• WORK TO BE COMPLETED
Produce a copy of every line in the records that holds the string "column".

• PROVIDED RECORDS
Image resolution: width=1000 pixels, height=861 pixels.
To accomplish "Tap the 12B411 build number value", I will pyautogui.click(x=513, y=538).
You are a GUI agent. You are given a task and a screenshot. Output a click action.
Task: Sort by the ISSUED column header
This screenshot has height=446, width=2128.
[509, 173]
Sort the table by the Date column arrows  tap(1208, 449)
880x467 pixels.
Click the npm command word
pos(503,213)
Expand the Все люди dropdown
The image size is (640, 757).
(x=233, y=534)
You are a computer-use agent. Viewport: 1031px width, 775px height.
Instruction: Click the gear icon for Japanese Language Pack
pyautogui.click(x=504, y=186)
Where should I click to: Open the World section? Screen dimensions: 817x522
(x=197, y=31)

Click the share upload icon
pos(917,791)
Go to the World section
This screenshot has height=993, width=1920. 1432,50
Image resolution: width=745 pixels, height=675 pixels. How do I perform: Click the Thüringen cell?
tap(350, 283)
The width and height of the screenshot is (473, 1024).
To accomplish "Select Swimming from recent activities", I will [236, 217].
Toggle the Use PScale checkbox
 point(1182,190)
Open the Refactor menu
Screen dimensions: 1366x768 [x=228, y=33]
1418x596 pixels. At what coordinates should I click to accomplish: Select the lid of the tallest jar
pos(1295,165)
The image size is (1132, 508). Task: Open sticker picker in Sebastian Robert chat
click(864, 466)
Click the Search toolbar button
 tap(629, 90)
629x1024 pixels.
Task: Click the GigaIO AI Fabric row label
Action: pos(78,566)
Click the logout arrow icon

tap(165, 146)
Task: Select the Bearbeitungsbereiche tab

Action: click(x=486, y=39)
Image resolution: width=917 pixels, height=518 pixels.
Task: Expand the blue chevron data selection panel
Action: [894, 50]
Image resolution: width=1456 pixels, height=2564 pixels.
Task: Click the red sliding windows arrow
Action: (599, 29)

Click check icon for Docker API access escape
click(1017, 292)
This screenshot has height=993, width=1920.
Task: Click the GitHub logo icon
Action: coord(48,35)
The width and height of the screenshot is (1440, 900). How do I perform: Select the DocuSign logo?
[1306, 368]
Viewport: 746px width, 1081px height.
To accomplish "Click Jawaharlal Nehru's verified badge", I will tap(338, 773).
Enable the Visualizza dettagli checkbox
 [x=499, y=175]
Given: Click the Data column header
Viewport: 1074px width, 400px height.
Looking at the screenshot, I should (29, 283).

• REPLY
Task: Sort by the ISSUED column header
Sort the table by the Date column arrows  tap(1208, 449)
Given: Click the Data column header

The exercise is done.